» **Exercise goal**
In the records below, find the line containing "Open the Administrators role dropdown"; restate it and every later line word for word, through the last.

____

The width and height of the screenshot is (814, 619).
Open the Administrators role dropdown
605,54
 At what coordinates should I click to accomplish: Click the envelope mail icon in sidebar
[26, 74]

____

» **Answer section**
Open the Administrators role dropdown
605,54
 At what coordinates should I click to accomplish: Click the envelope mail icon in sidebar
[26, 74]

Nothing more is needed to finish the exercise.